Lawyers representing U.S. President Donald Trump are engaged in discussions with the Internal Revenue Service (IRS) and the United States Department of the Treasury in an effort to resolve a $10 billion lawsuit alleging the unauthorized disclosure of his tax information.
The negotiations were revealed in a court filing submitted Friday to a federal district court in Florida. In the filing, Trump’s legal team requested a 90-day extension to allow both sides to pursue settlement discussions and potentially avoid a prolonged legal battle.
“This limited pause will neither prejudice the parties nor delay ultimate resolution,” the filing stated. “Rather, the extension will promote judicial economy and allow the parties to explore avenues that could narrow or resolve the issues efficiently.”
The lawsuit, filed by Trump in his personal capacity rather than as president, centers on claims that federal agencies failed to safeguard his confidential tax records.
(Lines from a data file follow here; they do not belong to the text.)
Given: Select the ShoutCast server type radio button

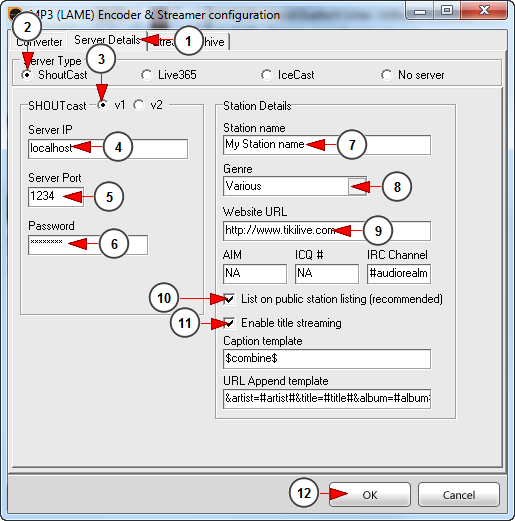Looking at the screenshot, I should coord(27,75).
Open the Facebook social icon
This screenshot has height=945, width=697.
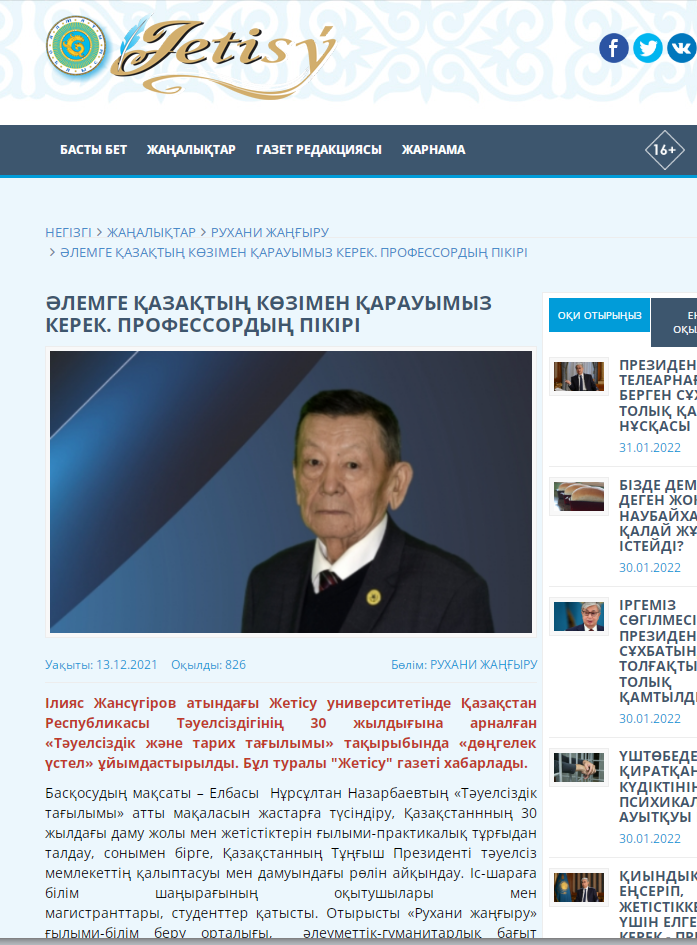614,48

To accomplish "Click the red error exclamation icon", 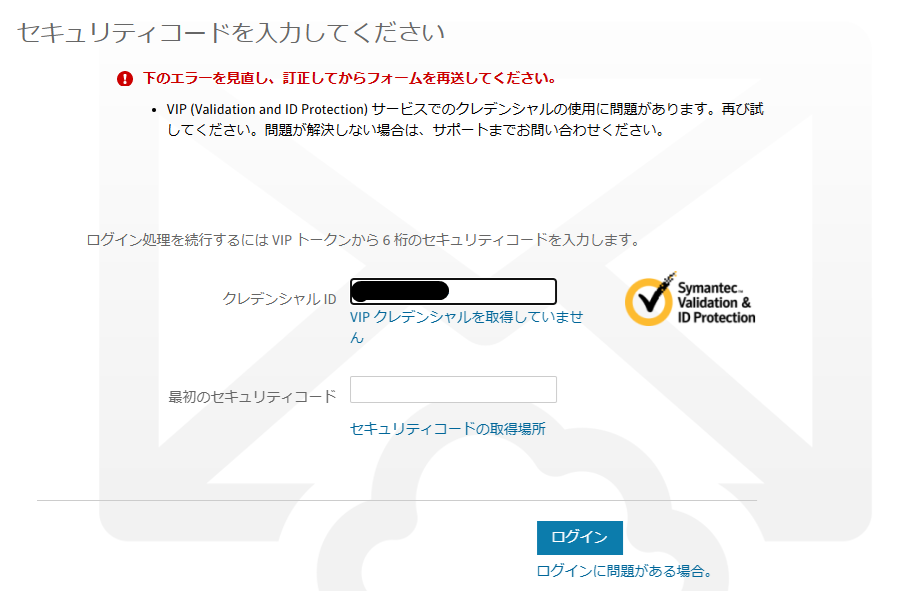I will tap(124, 79).

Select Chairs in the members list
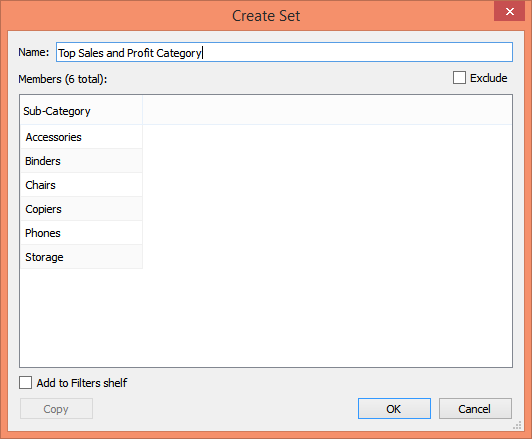(x=81, y=185)
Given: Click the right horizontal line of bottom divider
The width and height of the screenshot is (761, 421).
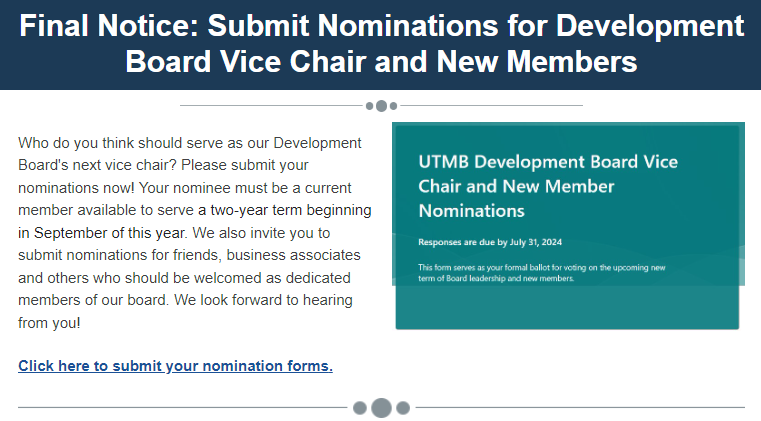Looking at the screenshot, I should click(580, 408).
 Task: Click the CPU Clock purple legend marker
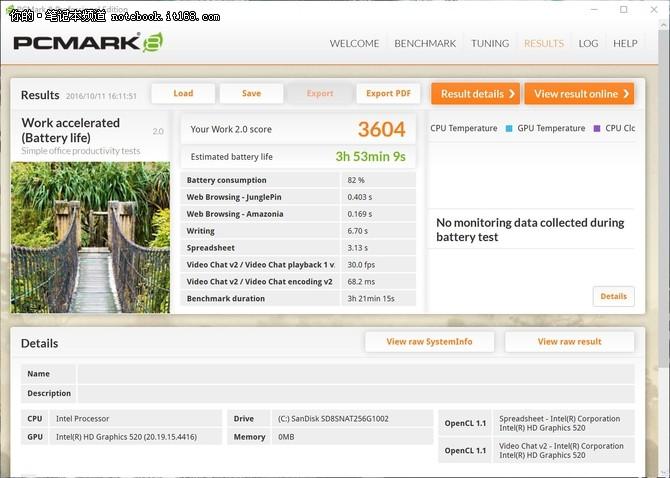tap(597, 129)
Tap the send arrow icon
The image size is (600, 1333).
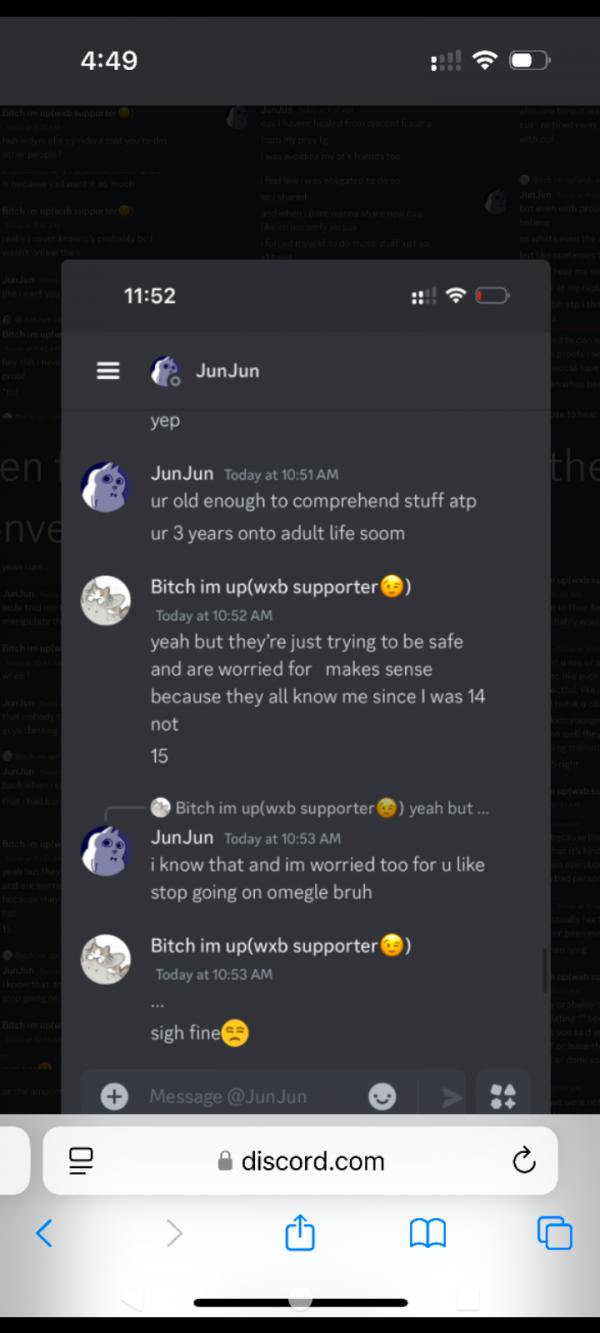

The case has drawn scrutiny over potential conflicts of interest, given that Trump oversees the very agencies he is suing. Any financial settlement could also raise ethical questions, as it would involve government funds being paid to a sitting president and his family.
The legal action also includes Trump’s sons, Donald Trump Jr. and Eric Trump, and targets the alleged mishandling of sensitive tax data linked to the Trump Organization.
At the center of the dispute is Charles Littlejohn, a former IRS contractor who, according to the lawsuit, unlawfully accessed and leaked thousands of tax returns belonging to Trump and other high-profile individuals. The information was reportedly shared with major media outlets, including The New York Times and ProPublica.
Littlejohn, who worked through consulting firm Booz Allen Hamilton, was sentenced in 2024 to five years in prison after pleading guilty to unauthorized disclosure of tax information. Prosecutors said he exploited his access to sensitive data systems to obtain and distribute confidential records.
Trump’s legal team argues that the IRS bears responsibility for the breach, asserting that Littlejohn was granted “staff-like access” to highly sensitive taxpayer information. The lawsuit further claims that longstanding security vulnerabilities within the agency were known but left unaddressed, enabling the leak.
The case adds another layer to the long-running controversy surrounding Trump’s tax transparency. During his first term in office, Trump broke with decades of presidential tradition by declining to publicly release his tax returns, a decision that became a focal point of political and legal debate.
In 2022, the House Ways and Means Committee released six years of Trump’s tax returns following a protracted legal battle that ultimately reached the Supreme Court of the United States. The disclosure intensified scrutiny over his financial affairs and tax practices.
The latest development also follows a separate and controversial settlement involving Trump’s former national security adviser, Michael Flynn. Last month, the United States Department of Justice agreed to pay Flynn more than $1 million to resolve a wrongful prosecution case, sparking criticism over the use of public funds in politically sensitive legal disputes.
As negotiations continue, officials from the Treasury Department and the Justice Department have not publicly commented on the discussions. The IRS has referred inquiries to the Justice Department, which typically represents federal agencies in litigation.
Legal experts suggest that a negotiated resolution could limit political fallout and reduce the risk of extended courtroom proceedings. However, given the high-profile nature of the case and the substantial financial stakes involved, any potential settlement is likely to face intense public and political scrutiny.
For now, both sides appear to be exploring a path toward resolution, though it remains unclear whether the talks will lead to a settlement or if the case will ultimately proceed through the courts.